- 原文摘录
分离纯化后的样品经SDS-PAGE和HPLC检测分析,纯度大于98%,等电聚焦电泳显示:pI3.3-4.3范围。EPO体内和体外生物比活性均大于14万单位/mg,EPO唾液酸含量大于9.0、小牛血清残留量小于0.01%、外源性DNA残留量小于100pg/万IU和CHO细胞蛋白残留量小于0.10%。内毒素试验检测结果小于2.0/万IU。N-末端氨基酸序列分析与天然EPO一致,所有检测项目均符合≤中国生物制品规程2000版≥中重组人红细胞生成素制造及检定规程的规定。
与其他工艺相比,该工艺产品回收率高,工艺稳定,容易放大生产,生产成本低,适合于大规模生产。
Claims (2)
1.一种重组人红细胞生成素的分离纯化工艺,包括以下步骤:
蓝胶填料层析:
用PB缓冲液平衡蓝胶填料层析柱,
用经过微米膜过滤后细胞培养上清上样,
用PB缓冲液冲洗层析柱至基线,
用20mM PB+0.75M NaCl缓冲液洗脱;
金属螯合亲和柱层析
流动相I:用0.1M EDTA-Na2+1M NaCl平衡4.0C.V,
流动相II:用50%-70%异丙醇+1%-5%TFA平衡3.0C.V,
流动相III:用0.1M NaAc.HAC+0.2M CuSO4.5H2O平衡3.0C.V,
用20mM PB+0.5M NaCl平衡3.0C.V,
用蓝胶层析柱收集的洗脱蛋白峰上样,
流动相IV:用20-50mM PB+0.5-1.0M NaCl冲洗,收集穿透液;
脱盐柱层析
用注射用水冲洗3.0C.V,
用pH7.0的20mM Tris-HCl缓冲液平衡层析柱3.0C.V,
用金属螯合亲和层析柱收集的穿透液上样,
用pH7.0的20mM Tris-HCl缓冲液洗脱,收集洗脱蛋白峰;
离子交换柱层析
流动相I:用20mM Tris-HCl缓冲液平衡4.0C.V,
用脱盐填料柱层析收集的洗脱蛋白峰上祥,
流动相II:用50mM NaCl/20mM Tris-HCl缓冲液洗脱杂蛋白,
流动相III:用150mM NaCI/20mM Tris-Hcl缓冲液进行洗脱目的蛋白峰,
收集目的蛋白峰经过0.22微米膜过滤;
以上工艺中第一步层析的蓝胶填料选自Blue Sepharose.Fast Flow和CM-AFFI-Blue Gel,第二步层析的金属螯和亲和填料选自M.C20和Chaleting Sepharose.FastFlow,第三步层析的脱盐填料选自Sephadex G-25(Medium),Sephadex G-25(Fine),第四步层析的离子交换层析填料选自Source Q,DEAESepharose,Resource Q,Poros D50,Q Sepharose XL和Q Sepharose Highperformance,Q sepharose Fast Flow和Q Sepharose Big Beads。

- 任务目标
请从上文关于重组人红细胞生成素分离纯化工艺的原文中，一字不改地摘录以含有“分离纯化后的样品经SDS-P”的字句开头、以“产成本低,适合于大规模生产。”结尾的部分。

- 原始材料

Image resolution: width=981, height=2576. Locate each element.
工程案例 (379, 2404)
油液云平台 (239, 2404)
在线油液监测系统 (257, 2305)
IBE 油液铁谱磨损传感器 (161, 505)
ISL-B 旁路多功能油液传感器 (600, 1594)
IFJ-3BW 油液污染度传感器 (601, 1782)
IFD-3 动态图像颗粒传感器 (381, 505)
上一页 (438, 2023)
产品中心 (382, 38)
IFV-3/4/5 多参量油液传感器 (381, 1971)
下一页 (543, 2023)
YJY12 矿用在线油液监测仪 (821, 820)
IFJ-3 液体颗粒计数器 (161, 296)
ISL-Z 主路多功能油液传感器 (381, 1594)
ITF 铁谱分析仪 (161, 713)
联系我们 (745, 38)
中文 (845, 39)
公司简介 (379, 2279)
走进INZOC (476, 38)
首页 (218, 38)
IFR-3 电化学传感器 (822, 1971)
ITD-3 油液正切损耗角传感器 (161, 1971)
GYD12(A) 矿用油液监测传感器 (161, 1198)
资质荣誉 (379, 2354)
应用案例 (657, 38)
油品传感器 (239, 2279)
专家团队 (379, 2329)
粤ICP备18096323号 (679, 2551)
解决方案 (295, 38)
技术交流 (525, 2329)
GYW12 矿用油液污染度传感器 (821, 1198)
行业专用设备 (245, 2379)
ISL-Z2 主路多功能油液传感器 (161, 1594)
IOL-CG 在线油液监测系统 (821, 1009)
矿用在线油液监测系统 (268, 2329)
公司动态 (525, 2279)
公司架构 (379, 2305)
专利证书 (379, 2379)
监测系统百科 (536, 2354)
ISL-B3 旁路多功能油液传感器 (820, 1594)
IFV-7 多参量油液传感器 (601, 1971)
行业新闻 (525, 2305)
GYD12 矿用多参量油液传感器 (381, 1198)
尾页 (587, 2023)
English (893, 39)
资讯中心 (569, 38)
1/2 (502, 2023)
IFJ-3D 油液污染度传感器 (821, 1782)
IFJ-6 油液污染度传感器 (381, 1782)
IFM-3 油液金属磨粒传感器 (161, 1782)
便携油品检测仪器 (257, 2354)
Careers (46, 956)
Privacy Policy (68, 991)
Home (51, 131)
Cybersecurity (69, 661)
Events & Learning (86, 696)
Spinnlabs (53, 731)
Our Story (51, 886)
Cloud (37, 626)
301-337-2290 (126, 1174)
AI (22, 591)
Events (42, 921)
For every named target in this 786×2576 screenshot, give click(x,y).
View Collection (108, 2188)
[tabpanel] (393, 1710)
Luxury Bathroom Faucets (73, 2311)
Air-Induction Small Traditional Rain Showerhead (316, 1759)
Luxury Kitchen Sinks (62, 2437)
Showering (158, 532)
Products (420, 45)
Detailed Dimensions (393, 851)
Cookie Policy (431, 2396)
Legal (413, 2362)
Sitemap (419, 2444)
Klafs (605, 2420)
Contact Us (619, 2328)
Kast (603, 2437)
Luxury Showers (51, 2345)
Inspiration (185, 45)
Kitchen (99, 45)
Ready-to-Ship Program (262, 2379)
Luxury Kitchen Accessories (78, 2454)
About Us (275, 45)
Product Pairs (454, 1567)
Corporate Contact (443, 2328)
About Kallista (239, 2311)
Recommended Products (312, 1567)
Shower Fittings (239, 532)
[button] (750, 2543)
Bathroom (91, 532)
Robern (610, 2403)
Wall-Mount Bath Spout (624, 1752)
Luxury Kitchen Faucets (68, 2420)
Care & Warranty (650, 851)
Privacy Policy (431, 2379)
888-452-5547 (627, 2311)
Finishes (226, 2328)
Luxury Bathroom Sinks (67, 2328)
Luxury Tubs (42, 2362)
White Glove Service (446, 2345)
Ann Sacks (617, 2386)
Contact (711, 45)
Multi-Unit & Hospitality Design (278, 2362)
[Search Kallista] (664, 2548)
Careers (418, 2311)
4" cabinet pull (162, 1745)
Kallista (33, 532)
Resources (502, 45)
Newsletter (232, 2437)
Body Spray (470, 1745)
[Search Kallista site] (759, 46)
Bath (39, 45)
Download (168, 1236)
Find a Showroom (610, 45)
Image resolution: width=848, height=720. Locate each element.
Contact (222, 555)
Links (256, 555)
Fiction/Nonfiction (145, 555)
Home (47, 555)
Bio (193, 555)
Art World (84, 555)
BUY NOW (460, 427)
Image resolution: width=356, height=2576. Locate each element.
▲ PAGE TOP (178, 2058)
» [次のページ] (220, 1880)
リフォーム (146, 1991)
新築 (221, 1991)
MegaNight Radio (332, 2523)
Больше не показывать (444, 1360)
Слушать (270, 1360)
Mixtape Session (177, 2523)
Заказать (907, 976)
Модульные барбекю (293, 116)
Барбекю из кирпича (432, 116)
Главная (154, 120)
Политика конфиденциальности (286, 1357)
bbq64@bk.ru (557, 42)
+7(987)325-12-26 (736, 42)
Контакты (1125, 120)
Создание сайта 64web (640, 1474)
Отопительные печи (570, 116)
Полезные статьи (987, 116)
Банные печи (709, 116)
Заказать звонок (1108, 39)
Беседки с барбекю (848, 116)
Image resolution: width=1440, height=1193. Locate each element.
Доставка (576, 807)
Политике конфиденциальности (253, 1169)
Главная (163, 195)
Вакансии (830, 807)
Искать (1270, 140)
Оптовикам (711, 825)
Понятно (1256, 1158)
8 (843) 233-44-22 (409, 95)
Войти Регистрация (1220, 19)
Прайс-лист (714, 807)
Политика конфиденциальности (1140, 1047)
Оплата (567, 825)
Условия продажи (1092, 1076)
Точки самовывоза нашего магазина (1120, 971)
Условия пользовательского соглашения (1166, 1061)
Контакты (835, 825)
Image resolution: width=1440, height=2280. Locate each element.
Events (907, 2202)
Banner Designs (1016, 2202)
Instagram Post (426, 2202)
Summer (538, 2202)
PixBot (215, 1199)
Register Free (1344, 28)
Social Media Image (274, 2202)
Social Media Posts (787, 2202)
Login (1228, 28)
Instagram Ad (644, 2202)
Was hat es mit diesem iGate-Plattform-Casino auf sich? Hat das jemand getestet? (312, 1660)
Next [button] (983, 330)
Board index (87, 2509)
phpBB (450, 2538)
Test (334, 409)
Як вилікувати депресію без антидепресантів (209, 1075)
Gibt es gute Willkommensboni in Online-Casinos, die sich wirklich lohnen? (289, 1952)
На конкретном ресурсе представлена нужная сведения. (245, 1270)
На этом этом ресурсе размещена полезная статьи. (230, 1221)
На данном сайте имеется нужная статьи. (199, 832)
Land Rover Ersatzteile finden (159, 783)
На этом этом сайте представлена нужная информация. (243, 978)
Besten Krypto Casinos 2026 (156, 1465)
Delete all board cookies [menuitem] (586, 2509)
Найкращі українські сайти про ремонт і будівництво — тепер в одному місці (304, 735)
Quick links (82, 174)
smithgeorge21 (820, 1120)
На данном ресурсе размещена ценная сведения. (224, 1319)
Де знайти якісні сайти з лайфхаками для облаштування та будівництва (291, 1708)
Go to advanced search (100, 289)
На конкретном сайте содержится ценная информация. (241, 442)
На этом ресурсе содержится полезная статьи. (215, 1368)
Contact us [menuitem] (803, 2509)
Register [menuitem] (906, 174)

- 练习解答
分离纯化后的样品经SDS-PAGE和HPLC检测分析,纯度大于98%,等电聚焦电泳显示:pI3.3-4.3范围。EPO体内和体外生物比活性均大于14万单位/mg,EPO唾液酸含量大于9.0、小牛血清残留量小于0.01%、外源性DNA残留量小于100pg/万IU和CHO细胞蛋白残留量小于0.10%。内毒素试验检测结果小于2.0/万IU。N-末端氨基酸序列分析与天然EPO一致,所有检测项目均符合≤中国生物制品规程2000版≥中重组人红细胞生成素制造及检定规程的规定。
与其他工艺相比,该工艺产品回收率高,工艺稳定,容易放大生产,生产成本低,适合于大规模生产。